-- Data for processing --
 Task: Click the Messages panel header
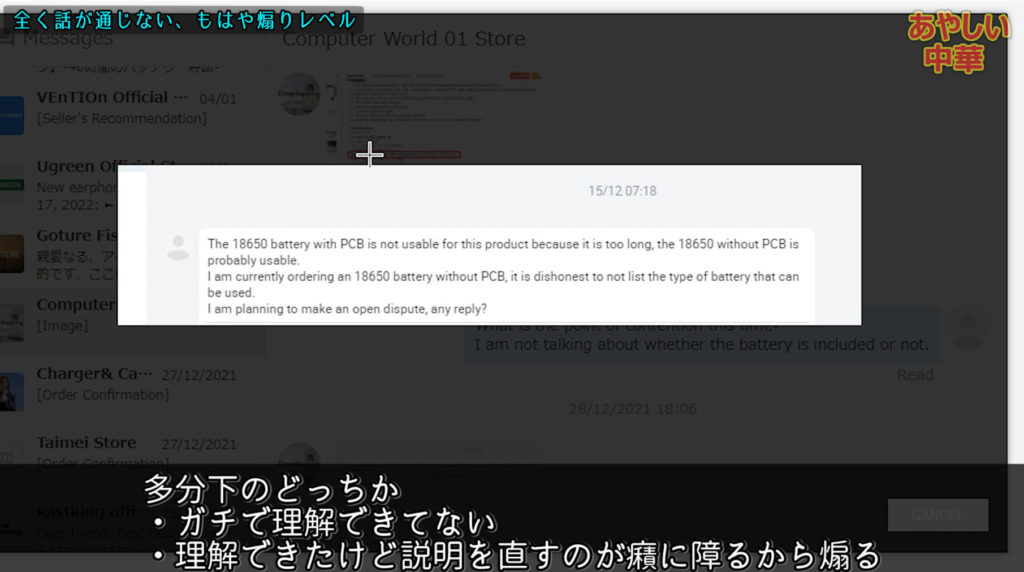click(x=67, y=39)
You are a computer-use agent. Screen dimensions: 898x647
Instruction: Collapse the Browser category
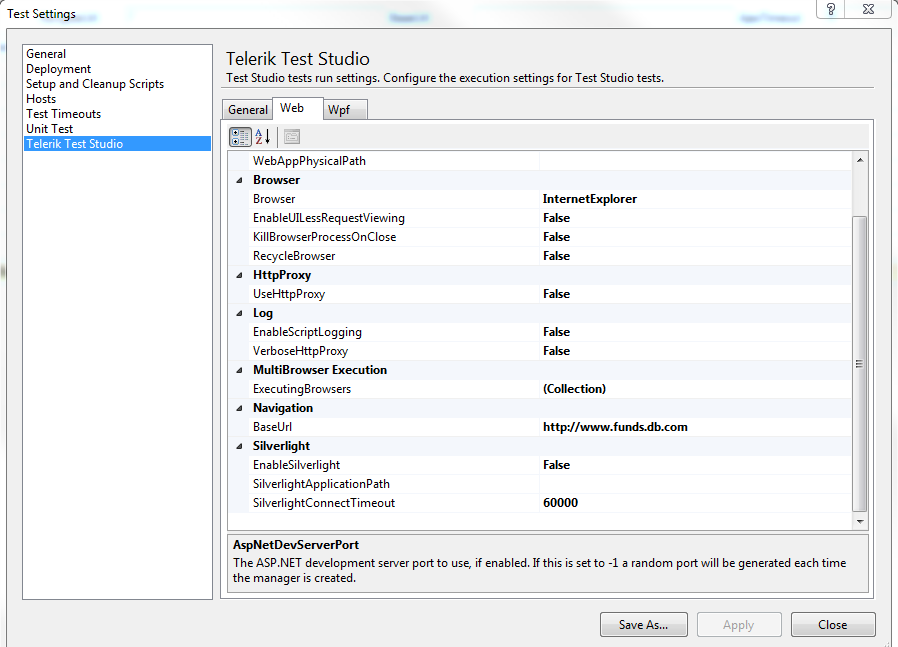click(240, 180)
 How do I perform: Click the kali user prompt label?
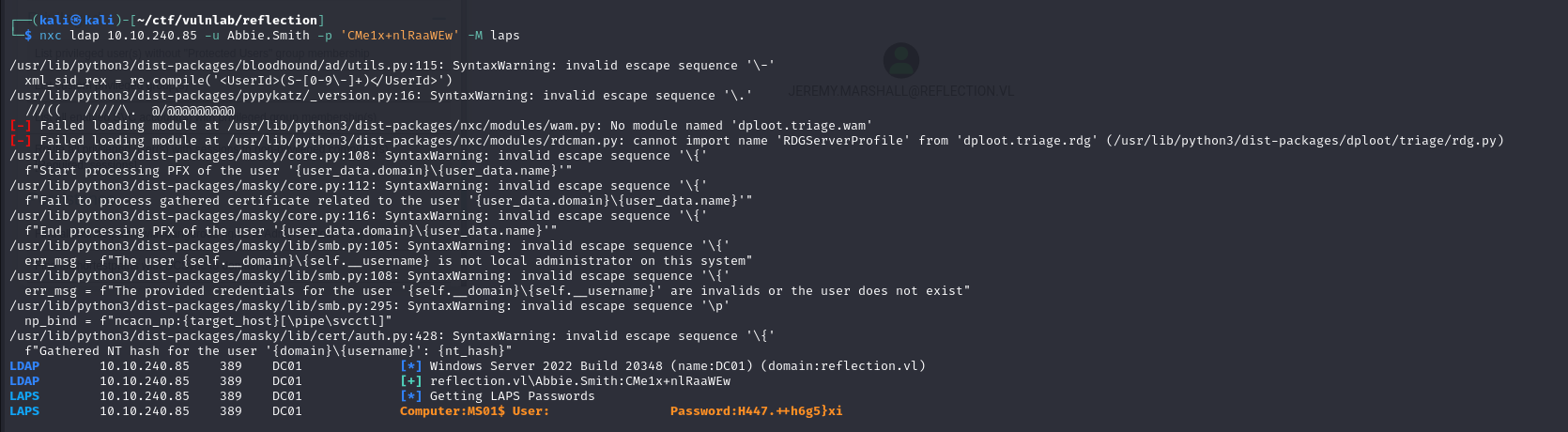[x=74, y=20]
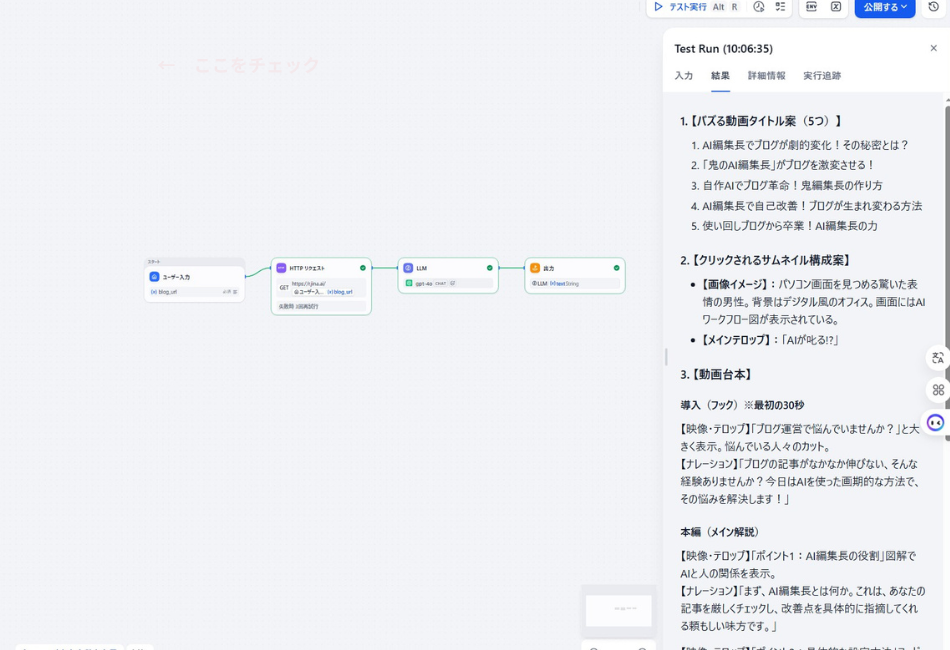Click the minimap at bottom right

(618, 610)
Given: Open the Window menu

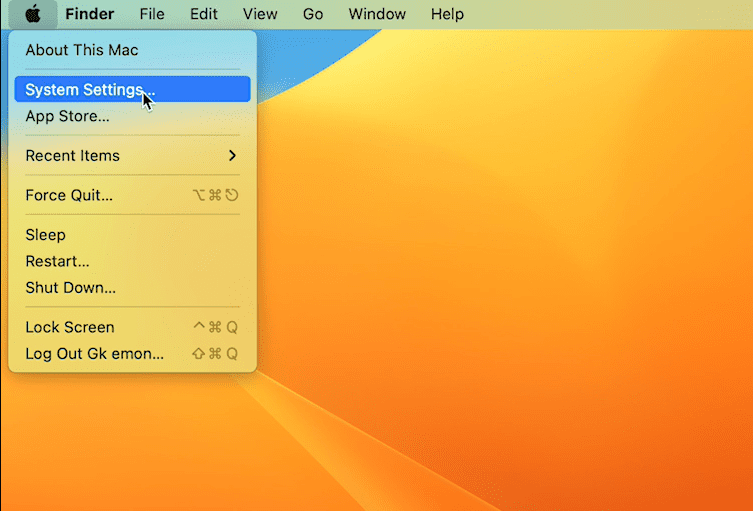Looking at the screenshot, I should pos(377,14).
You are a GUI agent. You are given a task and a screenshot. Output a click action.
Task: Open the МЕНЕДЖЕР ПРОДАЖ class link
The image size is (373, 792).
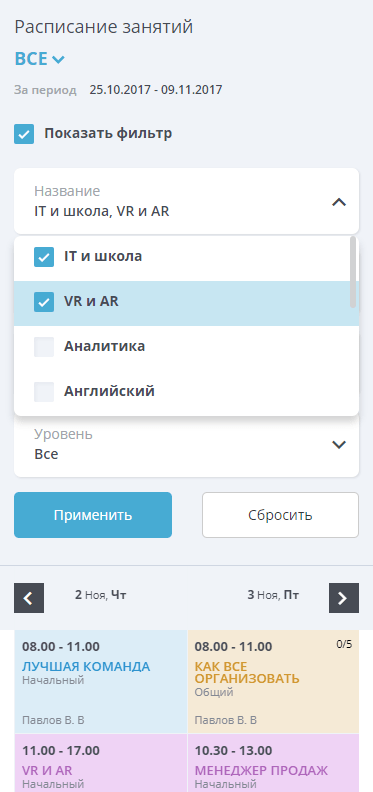(261, 770)
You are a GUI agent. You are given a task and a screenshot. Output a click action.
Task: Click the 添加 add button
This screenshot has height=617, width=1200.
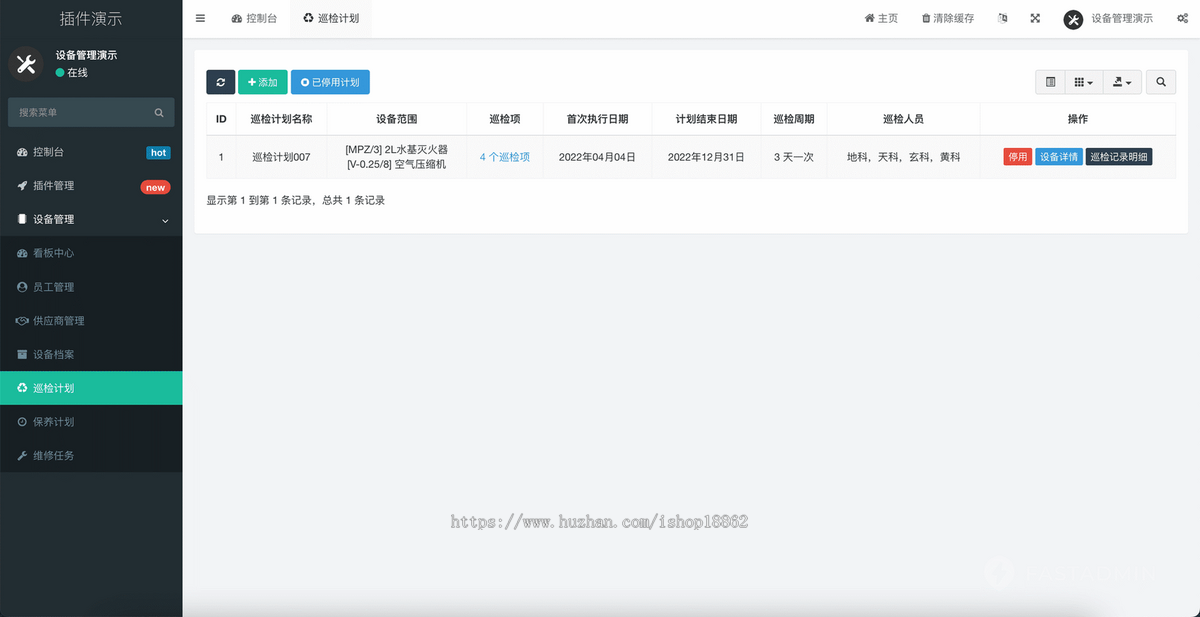(x=263, y=81)
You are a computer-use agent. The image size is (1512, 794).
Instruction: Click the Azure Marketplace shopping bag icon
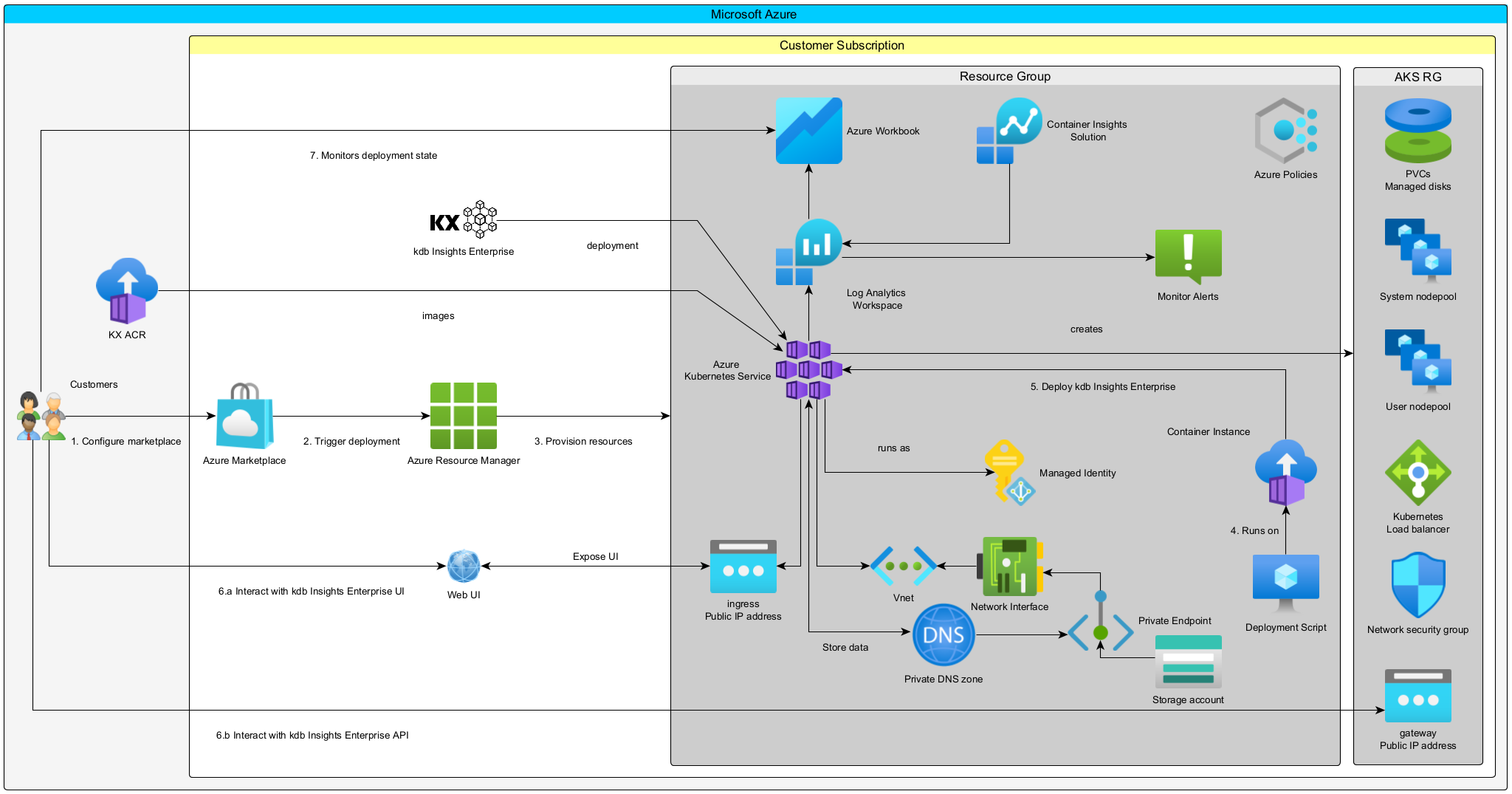tap(244, 417)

-- How to complete this task --
With the images omitted, return the full material exactly.

-- Finished task --
 Task: Click the Messages panel header
click(x=67, y=39)
You are a computer-use agent. Screen dimensions: 898x647
Instruction: Collapse the Browser category
click(240, 180)
 How do I perform: Click the kali user prompt label?
[x=74, y=20]
Click the minimap at bottom right

(618, 610)
Given: Open the Window menu

Looking at the screenshot, I should pos(377,14).
You are a GUI agent. You are given a task and a screenshot. Output a click action.
Task: Open the МЕНЕДЖЕР ПРОДАЖ class link
The image size is (373, 792).
(261, 770)
You are a GUI agent. You are given a task and a screenshot. Output a click action.
Task: Click the 添加 add button
This screenshot has height=617, width=1200.
(x=263, y=81)
You are a computer-use agent. The image size is (1512, 794).
Instruction: Click the Azure Marketplace shopping bag icon
tap(244, 417)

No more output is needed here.